If there is no language barrier, the stress of finding friends should be greatly reduced and will probably require only minimal intervention on your part, unless your child is particularly shy. If your child feels that his or her clothes are too different, you may need to re-outfit him or her in clothes that “fit in” with the kids in school. Don't minimize the importance of fitting in; the investment in a couple of new outfits will be well worth it, if it makes your child feel more relaxed with new friends.

Encourage your child to stay in touch with old friends. Not only will your child be appreciative of your understanding that the transition is difficult he or she will also feel less alone until new friends are made. Email, fax and telephone can all be ways for older children to remain in contact with important friends.

Remember, moving can be a wonderful growing experience for the whole family if you are able to address your children's needs and worries.

(If you'd like to learn more, we also address some of these issues from a lay parent's perspective on our pages about how a sponsor can ease the transition when moving abroad, and on our pages dealing with culture shock.)

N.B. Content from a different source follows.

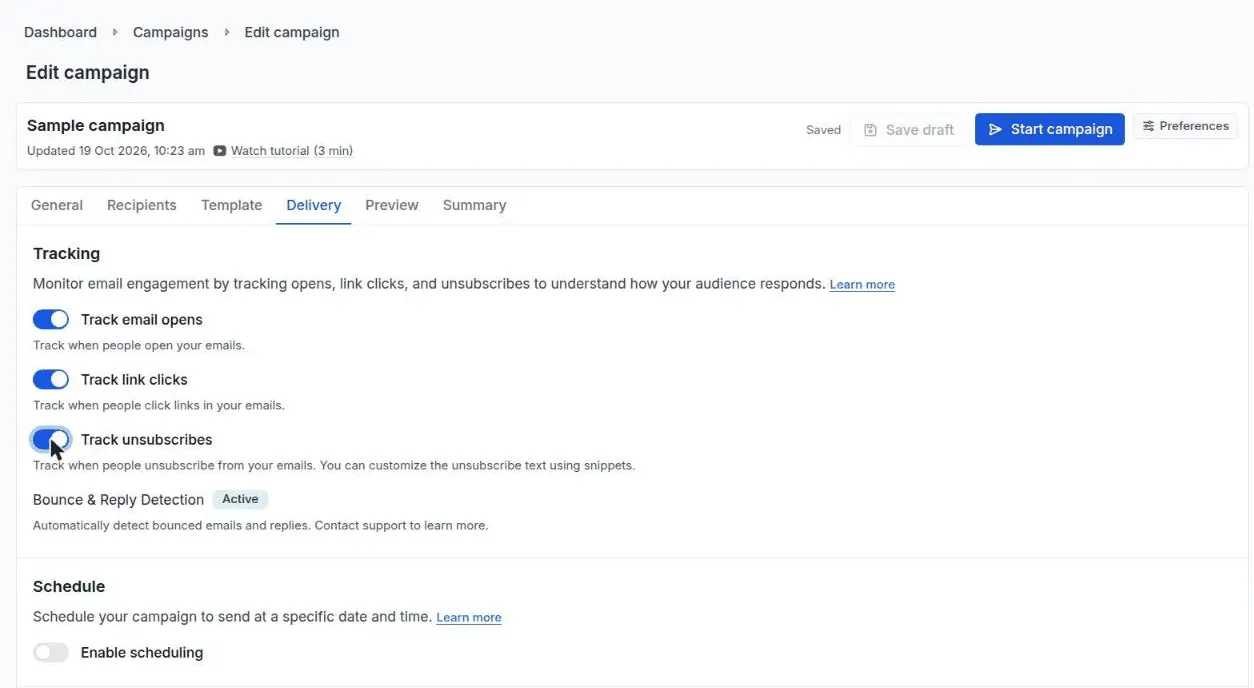Toggle Track unsubscribes switch
This screenshot has width=1254, height=688.
(51, 440)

Dr. Susan Bartell is a licensed psychologist, specializing in helping young children and their parents. She received her Masters and Doctorate Degrees from Ferkauf Graduate School of Psychology in N.Y. Dr. Bartell has over 12 years experience working with young children and their parents in preschool, elementary school, clinic and hospital settings.

Currently, Dr. Bartell maintains a private practice, counseling children and parents in many areas such as parent-child relationships, stepfamily relationships, behavior management, learning disabilities and social development. Dr. Bartell also conducts workshops on a variety of different topics including preparing children for a new baby, discussing death with children, and talking to young children about drugs.

She also runs an excellent web site for parents at www.havinganotherbaby.com.

User Feedback

We’ve recently moved from the UK and are living in the Netherlands. Our children(8 and 5) attend a local school and are finding the transition difficult. I found your article very useful and wondered if you had any advice as to how to help them cope with the sense of loss. Oue eight year old is angry that she cannot return to her school which she loved and our five year old is having a tantrum every morning in the classroom; I have to leave him screaming! We really enjoy being a family and I am keen to help them as much as I can. Any ideas? Thank you!